No, we had commented a bit in terms of the $100 million being the app impact, but we're not breaking that down by product, Mark.
Okay. And then, just one more. You highlighted Era 100 Pro earlier, really interesting. So, I just want to ask about diversification efforts. You have Sonos Pro and Sonos Radio. So, could you talk about how those are tracking and when we might start to get incremental disclosures on those?
Those initiatives are still in their early stages, as we've discussed previously, and we're planning to try out various ideas to determine what works best. The Era 100 Pro stands out as we have successfully developed a product that will now be available in a power-over-Ethernet version for the professional market, presented in a more conventional product and hardware format. We have a solid grasp of the demand for this product, and there is significant enthusiasm from customers at CEDIA. However, the other projects you mentioned are still in the early phases of exploring and gaining insights into service-oriented businesses.
Clear. Very good. Thank you.
Your next question comes from the line of Brent Thill from Jefferies. Your line is open.
I have a question regarding the buyback. I understand why you might be hesitant to pursue buybacks during tough times, but it can often be the best option for capital allocation. If you believe these challenges are temporary and will be resolved quickly, why not increase your buyback efforts? Could you share your thoughts on this? I also believe you still have authorization for the buyback program. Is this situation just temporary, or how should we view it?
Thank you, Brent. Yes, we still have $71 million remaining from the $200 million authorization approved by the Board. We have not exhausted our funds. We are actively planning our capital allocation strategy and intend to move forward with it. We decided to pause in Q4 due to the app recovery efforts, which affected our ability to launch Arc Ultra and Sub 4 as scheduled. This uncertainty was a key reason for delaying those launches from Q4 to Q1, which wasn't clear at the start of the quarter. We felt it was wise to hold off while there was still volatility in that quarter. With those challenges behind us, we plan to adhere to our capital allocation process.
Okay. Great. Thanks.
And that concludes our question-and-answer session. I will now turn the call back over to Patrick Spence, Chief Executive Officer, for some final closing remarks.
Thanks, Rob. To close, I'd highlight three things. First, we've made good progress on our app recovery efforts and are on the comeback trail. Our customers have stuck with us, as evidenced by the fact that the products per home increased in fiscal year 2024. Secondly, we continue to deliver new products that customers love and rate highly, most recently with Arc Ultra and Sub 4 and before that with Ace. These are a direct result of the investments we've made in innovation over the past two years, and we now have the strongest product lineup we've ever had.

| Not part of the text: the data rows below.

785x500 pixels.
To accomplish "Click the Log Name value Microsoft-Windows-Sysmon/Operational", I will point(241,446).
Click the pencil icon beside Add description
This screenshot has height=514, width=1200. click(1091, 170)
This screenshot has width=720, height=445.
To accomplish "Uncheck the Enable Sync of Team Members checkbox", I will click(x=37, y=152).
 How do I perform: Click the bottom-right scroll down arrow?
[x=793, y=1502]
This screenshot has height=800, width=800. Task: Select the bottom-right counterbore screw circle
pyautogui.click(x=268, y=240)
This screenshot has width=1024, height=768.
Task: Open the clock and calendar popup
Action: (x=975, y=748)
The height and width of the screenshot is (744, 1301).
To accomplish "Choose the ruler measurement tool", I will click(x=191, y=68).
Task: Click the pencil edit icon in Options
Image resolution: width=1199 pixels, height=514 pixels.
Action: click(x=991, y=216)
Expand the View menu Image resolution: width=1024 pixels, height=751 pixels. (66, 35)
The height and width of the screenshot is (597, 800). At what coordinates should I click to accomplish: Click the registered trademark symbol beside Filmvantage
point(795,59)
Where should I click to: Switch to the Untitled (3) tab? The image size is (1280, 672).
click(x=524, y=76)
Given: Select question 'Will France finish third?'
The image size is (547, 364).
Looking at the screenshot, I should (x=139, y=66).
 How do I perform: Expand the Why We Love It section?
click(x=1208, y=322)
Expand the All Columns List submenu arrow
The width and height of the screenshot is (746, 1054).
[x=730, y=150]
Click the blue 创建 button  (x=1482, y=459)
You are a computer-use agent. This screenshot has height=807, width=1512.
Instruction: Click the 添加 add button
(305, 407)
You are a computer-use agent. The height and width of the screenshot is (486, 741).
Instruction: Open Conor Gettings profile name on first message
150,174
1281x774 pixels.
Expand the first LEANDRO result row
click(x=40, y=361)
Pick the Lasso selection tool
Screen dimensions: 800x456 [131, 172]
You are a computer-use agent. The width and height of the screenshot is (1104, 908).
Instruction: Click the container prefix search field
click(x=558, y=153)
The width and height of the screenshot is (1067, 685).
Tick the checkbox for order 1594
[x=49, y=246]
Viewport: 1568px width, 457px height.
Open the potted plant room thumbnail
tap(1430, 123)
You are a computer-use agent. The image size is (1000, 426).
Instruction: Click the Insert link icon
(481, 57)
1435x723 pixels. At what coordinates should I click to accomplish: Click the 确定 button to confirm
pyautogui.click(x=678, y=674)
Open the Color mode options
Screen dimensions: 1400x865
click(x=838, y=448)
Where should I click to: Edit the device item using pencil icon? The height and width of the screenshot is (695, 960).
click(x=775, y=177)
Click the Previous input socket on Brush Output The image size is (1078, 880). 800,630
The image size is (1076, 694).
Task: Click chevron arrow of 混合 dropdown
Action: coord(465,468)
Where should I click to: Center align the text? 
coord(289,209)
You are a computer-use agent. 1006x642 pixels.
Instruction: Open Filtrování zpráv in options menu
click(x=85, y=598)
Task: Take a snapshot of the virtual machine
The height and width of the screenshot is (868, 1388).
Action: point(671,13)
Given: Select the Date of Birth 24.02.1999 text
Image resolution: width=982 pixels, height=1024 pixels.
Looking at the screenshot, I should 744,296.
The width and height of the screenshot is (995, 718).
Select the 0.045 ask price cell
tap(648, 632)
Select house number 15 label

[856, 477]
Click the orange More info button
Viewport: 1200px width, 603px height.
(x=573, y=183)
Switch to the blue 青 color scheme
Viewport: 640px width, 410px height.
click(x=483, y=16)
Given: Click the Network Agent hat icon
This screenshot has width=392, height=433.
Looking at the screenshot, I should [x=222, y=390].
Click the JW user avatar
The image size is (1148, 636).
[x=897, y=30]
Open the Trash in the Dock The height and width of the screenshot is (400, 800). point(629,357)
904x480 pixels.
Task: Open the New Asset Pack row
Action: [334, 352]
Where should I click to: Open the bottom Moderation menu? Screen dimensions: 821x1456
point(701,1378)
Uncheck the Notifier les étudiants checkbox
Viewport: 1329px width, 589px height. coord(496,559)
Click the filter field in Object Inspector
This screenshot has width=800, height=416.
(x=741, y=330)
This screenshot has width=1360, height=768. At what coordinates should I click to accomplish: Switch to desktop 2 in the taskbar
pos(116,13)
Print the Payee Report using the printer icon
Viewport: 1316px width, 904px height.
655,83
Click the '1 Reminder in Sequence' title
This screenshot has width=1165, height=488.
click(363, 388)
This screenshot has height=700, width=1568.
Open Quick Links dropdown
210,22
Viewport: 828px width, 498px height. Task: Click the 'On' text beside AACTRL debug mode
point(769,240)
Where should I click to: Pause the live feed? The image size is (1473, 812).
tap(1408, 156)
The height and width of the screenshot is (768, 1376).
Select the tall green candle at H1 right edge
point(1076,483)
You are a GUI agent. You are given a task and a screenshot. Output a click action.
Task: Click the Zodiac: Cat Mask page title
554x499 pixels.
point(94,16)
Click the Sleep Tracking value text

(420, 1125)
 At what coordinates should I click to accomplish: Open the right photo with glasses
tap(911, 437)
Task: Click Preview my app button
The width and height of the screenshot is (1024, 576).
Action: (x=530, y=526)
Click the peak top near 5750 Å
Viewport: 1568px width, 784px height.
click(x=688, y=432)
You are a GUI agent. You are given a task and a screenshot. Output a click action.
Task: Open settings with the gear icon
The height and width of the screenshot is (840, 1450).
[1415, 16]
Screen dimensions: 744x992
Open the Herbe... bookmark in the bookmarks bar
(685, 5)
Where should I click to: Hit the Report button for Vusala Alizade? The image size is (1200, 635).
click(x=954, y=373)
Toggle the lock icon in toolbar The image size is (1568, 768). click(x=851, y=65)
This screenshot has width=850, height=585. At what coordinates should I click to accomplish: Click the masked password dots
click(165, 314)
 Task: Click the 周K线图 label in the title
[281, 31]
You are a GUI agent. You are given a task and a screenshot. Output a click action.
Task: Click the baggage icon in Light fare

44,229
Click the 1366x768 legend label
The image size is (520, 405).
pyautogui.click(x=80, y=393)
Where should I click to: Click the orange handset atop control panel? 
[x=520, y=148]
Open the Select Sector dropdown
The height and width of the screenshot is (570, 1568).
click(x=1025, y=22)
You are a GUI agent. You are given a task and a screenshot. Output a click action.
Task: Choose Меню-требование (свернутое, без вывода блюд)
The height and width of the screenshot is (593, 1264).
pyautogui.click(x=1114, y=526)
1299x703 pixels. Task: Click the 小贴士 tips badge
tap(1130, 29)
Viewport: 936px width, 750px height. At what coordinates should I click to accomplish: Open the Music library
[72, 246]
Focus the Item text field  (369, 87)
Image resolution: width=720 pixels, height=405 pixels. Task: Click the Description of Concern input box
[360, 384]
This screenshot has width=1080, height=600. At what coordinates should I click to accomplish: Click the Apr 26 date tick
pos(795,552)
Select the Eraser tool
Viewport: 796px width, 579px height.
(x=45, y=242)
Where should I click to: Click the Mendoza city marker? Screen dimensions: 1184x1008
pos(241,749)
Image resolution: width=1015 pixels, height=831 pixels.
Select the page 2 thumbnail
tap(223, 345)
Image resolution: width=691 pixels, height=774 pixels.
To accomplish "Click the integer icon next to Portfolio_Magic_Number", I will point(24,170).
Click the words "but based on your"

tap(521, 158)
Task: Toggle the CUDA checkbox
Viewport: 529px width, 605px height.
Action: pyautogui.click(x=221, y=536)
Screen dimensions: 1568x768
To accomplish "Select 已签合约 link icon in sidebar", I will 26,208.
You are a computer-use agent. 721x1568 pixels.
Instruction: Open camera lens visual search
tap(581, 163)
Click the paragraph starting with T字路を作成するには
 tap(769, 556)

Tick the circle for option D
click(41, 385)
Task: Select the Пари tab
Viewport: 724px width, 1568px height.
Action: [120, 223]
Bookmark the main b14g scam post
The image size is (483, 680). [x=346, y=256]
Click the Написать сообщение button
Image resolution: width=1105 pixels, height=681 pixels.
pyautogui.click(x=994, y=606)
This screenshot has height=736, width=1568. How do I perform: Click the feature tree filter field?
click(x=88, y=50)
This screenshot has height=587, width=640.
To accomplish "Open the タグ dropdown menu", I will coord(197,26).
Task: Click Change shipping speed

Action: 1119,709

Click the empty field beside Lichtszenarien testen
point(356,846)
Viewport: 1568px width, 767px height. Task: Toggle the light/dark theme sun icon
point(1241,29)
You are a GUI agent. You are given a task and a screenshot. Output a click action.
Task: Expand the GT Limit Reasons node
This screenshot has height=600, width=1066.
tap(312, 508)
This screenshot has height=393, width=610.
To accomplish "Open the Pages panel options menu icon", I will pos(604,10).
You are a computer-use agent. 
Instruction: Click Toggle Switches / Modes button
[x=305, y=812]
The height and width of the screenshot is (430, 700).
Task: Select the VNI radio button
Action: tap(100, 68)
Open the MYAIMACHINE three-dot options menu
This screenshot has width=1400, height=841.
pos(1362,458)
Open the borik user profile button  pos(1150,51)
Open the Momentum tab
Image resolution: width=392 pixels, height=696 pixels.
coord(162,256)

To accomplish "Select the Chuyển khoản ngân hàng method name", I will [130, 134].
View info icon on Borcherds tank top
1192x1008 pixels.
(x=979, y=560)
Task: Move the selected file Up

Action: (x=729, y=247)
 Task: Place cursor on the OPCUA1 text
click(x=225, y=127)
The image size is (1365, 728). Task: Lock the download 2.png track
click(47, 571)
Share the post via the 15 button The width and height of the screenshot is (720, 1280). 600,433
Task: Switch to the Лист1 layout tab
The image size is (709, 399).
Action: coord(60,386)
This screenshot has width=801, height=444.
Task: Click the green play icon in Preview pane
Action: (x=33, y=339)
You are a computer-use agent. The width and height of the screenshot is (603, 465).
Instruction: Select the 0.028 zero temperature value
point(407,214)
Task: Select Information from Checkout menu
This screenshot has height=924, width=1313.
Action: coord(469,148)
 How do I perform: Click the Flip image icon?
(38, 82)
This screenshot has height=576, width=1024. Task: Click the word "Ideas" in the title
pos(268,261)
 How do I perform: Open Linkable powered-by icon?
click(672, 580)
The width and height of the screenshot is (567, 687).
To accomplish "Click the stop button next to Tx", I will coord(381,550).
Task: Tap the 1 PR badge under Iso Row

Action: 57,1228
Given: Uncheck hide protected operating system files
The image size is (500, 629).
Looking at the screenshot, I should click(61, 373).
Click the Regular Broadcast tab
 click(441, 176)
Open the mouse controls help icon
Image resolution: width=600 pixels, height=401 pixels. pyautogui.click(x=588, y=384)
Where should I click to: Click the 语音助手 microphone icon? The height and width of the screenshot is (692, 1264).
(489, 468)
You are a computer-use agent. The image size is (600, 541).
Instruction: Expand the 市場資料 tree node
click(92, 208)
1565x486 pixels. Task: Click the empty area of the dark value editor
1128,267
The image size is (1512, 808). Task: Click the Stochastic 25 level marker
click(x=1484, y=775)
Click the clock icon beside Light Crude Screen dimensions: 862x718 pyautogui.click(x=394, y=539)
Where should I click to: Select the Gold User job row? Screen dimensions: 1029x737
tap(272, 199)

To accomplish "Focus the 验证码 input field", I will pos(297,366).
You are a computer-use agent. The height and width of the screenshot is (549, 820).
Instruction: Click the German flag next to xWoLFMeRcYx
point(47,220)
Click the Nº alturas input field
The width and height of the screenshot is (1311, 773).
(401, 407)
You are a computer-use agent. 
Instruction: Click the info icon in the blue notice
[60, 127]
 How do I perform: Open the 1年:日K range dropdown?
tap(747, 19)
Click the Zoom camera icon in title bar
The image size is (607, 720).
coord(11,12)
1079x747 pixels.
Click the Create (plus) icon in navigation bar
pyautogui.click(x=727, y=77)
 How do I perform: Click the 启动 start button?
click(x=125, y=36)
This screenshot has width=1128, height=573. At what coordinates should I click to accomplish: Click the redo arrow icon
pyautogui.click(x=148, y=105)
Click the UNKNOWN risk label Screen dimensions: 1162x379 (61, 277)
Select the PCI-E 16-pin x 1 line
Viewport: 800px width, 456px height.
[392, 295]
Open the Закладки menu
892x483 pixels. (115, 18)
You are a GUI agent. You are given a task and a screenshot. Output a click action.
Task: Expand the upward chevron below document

And finally, we're committed to driving EBITDA growth. As you heard from Saori, we've begun transforming the way we do things to be more effective and efficient. We will continue to update you on our plans to improve profitability and growth for the long-term as we progress through the year. Thank you for joining us today, and I look forward to talking to you again next quarter.
This concludes today's conference call. Thank you for your participation. You may now disconnect.